Two tuples of noncommutative Orlicz sequence spaces and some geometry properties

TL;DR

This paper introduces a new framework for noncommutative Orlicz sequence spaces, establishes an interpolation theorem for them, and explores their geometric properties through constants like the von Neumann-Jordan constant.

Contribution

It proposes the concept of 2-tuples of noncommutative Orlicz sequence spaces and proves an interpolation theorem using the three-line theorem.

Findings

Established Riesz-Thorin interpolation theorem for the new space class.

Derived bounds for nonsquare and von Neumann-Jordan constants.

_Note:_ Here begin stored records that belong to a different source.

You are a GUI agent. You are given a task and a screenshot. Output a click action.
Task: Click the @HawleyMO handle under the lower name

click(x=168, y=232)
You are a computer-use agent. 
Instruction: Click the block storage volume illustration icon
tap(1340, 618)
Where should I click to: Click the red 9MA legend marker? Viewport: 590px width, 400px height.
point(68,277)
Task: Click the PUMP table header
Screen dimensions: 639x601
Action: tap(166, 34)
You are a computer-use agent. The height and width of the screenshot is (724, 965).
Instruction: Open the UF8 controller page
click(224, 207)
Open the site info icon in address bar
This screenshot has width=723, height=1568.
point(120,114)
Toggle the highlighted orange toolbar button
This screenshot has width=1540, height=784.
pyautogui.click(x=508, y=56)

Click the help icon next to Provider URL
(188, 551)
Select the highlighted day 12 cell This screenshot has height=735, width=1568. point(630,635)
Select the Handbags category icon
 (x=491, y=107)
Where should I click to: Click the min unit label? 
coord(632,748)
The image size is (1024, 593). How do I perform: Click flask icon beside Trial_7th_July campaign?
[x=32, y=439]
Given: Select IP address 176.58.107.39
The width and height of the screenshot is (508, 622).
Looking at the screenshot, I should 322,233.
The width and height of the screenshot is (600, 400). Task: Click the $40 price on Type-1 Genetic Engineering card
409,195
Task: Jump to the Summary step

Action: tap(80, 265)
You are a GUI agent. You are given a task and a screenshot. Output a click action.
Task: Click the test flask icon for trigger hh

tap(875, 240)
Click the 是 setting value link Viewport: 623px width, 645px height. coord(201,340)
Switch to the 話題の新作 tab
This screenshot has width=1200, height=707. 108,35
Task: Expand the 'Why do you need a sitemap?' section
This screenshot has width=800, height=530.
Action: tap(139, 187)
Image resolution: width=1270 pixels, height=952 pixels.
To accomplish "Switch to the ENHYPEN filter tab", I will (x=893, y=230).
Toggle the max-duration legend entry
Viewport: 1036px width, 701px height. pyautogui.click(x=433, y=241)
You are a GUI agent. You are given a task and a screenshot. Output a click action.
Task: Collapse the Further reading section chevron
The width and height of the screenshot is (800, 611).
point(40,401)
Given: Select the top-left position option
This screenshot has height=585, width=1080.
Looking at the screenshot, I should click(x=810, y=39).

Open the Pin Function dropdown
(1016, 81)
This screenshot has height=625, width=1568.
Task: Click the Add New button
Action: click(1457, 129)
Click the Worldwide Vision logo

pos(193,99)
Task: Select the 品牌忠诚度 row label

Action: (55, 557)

Extended geometric analysis to noncommutative Orlicz spaces.

Abstract

The primary contribution of this study lies in proposing a new concept termed $2$-tuples of noncommutative Orlicz sequence spaces $\bigoplus\limits_{j=1}^{2}S_{\varphi_{j},p}$, where $S_{\varphi_{j}}$ denotes a noncommutative Orlicz sequence space. By leveraging the three-line theorem, we establish the Riesz-Thorin interpolation theorem for $\bigoplus\limits_{j=1}^{2}S_{\varphi_{j},p}$. As applications, we derive bound for the nonsquare and von Neumann-Jordan constant of noncommutative Orlicz space $S_{\varphi_{s}} (0<s\leq1)$, where $\varphi_{s}$ is an intermediate function.